Qwen 3.6 Quantization Degradation

Qwen 3.6 punches well above its weight in hunting hard security bugs, as I noted in a previous post. It’s obviously not a frontier model, and doesn’t quite perform like one, but it consistently finds a couple of security bugs that many larger models miss.

I usually use the dense model, because it feels smarter than the MoE model, even though the MoE model is much faster. And, I usually use the 8-bit quantization, because the model necessarily gets less effective with less data. But, I also know the noticeable intelligence drop comes somewhere below 6 bits. So, I compared several quantized versions of both the dense and MoE model on six of the Mythos-found bugs that I used for the previous benchmark, with one “easy” bug (that many models found in the original benchmark, and Qwen always finds, labeled “hit anchor”), one bug that Qwen usually finds and most small models do not find (labeled “guard”, as it indicates whether quantization or MoE makes a notable difference), one “edge” bug (that some models found, some didn’t, labeled “medium”), and three “hard” bugs (bugs that only one frontier model or no model found).

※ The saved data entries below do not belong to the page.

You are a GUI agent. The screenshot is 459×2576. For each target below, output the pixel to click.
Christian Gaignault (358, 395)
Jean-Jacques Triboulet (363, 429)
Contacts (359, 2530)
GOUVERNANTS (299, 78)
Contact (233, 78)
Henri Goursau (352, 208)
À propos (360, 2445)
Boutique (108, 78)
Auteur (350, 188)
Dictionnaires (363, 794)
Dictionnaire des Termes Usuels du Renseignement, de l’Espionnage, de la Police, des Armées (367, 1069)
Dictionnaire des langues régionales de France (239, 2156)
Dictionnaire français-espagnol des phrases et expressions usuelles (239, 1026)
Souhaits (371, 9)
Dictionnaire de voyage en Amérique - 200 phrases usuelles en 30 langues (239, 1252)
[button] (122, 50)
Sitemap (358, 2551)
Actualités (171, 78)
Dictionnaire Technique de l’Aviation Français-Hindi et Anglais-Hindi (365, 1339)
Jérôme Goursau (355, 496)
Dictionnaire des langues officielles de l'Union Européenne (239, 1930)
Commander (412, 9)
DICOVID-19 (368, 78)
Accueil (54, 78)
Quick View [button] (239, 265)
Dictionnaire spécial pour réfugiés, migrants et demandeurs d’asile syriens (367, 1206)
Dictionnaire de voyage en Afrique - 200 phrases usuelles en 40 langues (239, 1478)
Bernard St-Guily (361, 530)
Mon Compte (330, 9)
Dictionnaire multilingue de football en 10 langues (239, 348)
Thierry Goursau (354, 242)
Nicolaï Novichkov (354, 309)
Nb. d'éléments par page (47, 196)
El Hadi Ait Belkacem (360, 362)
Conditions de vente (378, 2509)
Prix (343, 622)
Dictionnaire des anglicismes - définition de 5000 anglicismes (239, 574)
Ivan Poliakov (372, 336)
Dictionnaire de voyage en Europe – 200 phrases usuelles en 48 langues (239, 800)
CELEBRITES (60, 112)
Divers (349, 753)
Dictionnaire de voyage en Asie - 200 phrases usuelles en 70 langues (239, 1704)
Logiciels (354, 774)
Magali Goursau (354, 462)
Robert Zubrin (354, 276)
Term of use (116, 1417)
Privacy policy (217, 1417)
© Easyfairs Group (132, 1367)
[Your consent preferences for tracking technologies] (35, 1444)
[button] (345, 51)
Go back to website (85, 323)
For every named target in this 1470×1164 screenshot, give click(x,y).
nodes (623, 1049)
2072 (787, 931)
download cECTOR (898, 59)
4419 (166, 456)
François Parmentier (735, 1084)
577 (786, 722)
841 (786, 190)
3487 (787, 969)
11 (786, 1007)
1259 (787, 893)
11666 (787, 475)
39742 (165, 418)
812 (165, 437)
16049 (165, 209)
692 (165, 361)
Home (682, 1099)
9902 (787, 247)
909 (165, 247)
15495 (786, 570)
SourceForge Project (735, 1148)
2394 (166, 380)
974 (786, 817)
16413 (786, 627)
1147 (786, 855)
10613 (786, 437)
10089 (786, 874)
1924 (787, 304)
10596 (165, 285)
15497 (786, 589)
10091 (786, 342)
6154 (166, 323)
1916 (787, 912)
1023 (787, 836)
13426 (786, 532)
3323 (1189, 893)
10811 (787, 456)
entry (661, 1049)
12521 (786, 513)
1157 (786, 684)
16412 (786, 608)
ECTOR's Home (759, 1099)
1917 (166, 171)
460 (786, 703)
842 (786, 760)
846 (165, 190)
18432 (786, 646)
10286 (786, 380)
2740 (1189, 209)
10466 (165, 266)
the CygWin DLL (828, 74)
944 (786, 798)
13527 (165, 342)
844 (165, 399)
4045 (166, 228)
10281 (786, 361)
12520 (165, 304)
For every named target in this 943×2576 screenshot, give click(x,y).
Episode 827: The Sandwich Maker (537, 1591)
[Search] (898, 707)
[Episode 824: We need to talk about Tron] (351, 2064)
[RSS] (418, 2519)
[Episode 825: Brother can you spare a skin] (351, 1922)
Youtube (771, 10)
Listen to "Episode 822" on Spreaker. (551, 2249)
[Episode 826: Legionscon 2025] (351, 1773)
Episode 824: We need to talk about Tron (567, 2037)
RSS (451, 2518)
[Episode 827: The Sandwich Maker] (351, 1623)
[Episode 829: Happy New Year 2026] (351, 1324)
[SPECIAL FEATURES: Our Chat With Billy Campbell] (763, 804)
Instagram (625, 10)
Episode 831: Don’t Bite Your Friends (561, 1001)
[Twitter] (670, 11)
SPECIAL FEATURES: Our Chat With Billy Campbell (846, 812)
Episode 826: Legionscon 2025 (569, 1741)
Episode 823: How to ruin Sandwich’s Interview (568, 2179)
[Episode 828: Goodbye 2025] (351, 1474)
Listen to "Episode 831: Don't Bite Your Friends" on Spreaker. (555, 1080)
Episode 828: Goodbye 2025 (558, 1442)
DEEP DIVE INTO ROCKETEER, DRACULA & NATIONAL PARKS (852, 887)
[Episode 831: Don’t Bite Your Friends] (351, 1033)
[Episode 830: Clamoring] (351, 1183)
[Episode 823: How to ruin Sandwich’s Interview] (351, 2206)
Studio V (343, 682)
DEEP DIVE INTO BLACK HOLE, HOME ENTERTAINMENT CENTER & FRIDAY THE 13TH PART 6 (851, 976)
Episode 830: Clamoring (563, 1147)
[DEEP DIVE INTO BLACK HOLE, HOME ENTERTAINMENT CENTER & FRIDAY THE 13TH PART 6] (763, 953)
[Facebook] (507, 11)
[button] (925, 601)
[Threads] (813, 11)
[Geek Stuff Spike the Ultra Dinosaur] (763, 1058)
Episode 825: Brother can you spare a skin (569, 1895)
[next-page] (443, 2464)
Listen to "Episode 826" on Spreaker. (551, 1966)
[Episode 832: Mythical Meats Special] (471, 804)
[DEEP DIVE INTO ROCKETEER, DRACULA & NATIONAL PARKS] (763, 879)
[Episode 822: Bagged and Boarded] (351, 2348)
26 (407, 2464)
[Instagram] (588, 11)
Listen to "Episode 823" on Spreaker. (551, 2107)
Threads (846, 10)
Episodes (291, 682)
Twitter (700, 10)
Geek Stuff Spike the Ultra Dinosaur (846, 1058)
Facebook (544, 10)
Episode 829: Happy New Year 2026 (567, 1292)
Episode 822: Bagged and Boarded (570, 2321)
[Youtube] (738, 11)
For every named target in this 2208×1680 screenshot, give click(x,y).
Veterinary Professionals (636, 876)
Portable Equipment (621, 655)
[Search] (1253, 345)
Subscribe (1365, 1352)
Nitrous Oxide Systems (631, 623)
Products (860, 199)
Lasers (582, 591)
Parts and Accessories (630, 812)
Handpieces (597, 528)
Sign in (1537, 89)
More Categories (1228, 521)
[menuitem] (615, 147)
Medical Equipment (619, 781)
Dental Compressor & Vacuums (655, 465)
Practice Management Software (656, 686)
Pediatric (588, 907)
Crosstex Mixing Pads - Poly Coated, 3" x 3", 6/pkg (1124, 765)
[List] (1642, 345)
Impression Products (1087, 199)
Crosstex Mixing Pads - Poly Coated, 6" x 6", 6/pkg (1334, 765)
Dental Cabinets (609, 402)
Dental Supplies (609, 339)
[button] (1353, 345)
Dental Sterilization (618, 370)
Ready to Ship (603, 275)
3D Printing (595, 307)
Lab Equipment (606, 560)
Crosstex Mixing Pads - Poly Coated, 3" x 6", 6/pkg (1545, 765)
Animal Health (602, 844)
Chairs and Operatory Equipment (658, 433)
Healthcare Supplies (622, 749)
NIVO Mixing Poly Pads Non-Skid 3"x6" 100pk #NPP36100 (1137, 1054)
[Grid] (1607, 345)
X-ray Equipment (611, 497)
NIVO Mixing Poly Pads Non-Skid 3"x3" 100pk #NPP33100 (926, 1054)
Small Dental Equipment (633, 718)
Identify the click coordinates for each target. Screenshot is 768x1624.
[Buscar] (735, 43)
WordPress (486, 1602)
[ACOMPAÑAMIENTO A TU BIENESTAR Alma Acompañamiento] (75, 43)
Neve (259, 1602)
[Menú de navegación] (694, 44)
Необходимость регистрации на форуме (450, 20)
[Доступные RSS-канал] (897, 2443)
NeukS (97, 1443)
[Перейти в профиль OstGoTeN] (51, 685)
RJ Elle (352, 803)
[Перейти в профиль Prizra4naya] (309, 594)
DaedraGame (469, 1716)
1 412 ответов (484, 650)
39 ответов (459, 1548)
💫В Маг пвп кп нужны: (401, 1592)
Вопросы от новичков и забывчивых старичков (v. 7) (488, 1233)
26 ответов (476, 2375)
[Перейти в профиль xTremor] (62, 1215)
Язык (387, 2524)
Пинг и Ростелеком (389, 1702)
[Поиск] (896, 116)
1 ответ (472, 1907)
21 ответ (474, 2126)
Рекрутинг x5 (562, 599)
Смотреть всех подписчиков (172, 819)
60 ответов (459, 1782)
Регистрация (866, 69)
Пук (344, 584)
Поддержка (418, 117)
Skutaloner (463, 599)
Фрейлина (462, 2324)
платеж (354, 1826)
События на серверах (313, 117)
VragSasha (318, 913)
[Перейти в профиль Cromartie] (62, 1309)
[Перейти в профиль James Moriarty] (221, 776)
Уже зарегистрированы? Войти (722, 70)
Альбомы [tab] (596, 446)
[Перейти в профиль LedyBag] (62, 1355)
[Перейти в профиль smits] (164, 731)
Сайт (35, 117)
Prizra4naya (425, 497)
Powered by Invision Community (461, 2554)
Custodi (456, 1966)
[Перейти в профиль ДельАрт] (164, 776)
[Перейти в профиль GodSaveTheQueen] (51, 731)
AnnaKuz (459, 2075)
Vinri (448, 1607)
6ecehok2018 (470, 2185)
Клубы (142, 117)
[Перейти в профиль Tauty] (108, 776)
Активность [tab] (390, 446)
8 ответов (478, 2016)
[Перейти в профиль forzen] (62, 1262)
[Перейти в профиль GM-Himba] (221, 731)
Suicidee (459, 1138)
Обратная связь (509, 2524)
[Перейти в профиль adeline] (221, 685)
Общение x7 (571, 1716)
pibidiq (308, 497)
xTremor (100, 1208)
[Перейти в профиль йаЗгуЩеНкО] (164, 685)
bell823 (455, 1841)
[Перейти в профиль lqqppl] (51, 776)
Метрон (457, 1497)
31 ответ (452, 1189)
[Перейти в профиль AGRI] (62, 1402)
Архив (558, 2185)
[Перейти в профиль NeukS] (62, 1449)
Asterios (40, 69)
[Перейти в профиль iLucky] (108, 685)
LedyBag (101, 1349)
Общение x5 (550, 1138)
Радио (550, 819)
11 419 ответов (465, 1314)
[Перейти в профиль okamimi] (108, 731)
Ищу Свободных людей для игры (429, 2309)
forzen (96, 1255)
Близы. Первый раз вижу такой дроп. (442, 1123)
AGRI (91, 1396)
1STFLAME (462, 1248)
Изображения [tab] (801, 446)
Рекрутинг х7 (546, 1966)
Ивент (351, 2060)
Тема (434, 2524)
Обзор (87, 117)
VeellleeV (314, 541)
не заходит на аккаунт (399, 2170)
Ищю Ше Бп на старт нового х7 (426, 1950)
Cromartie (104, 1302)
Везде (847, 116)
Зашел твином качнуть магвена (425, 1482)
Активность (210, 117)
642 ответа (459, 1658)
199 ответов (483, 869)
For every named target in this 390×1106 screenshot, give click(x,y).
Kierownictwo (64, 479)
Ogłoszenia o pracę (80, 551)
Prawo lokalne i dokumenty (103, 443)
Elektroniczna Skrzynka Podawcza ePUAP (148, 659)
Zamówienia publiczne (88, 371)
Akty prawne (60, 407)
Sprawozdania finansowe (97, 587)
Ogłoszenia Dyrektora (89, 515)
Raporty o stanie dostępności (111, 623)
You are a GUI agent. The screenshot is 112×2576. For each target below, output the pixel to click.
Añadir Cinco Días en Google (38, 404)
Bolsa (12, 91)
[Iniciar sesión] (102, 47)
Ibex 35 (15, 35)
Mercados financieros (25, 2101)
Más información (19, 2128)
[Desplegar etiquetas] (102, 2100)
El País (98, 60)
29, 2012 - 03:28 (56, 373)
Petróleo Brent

The result is that the degradation of both models when reducing from 16-bit all the way down to 4-bit quantization was small enough to not make a statistical difference in detection on this particular data set. The dense model outperforms the MoE, with the MoE consistently missing the “medium” difficulty Rust bug in GHSA-f26g-jm89-4g65, for every quantization except the BF16 version, where it found it once and missed it once with the checklist prompt. All other attempts by the MoE to crack this very hard bug failed.

Caveats

This is a very limited benchmark with only six vulnerabilities. And, it is only two runs of each prompt on each model at each quantization. But, results are pretty consistent.

Results

Benchmark results, click for full HTML report

See the full report.

Test Parameters

This benchmark run included two runs for each model with each of three different prompts, “open”, “plan”, and “checklist”.

  • open : the plain neutral file-audit prompt (control / variance floor).
  • plan : prepend a threat-modelling scaffold (enumerate inputs, resource lifetimes, authz) and reason before answering.
  • checklist : fold the language’s applicable weakness classes into ONE pass as a breadth checklist

Open seems to perform best, though it’s a small enough difference to where it could be statistical noise. More tests are warranted. And, realistically, the most effective process probably involves giving the model access to stuff like a fuzzer, a debugger, and a compiler or whatever static analysis tools are available. And, frankly, a lot of vulnerabilities in the wild are quite low-hanging fruit, and would be found with static analysis, if only static analysis were in use.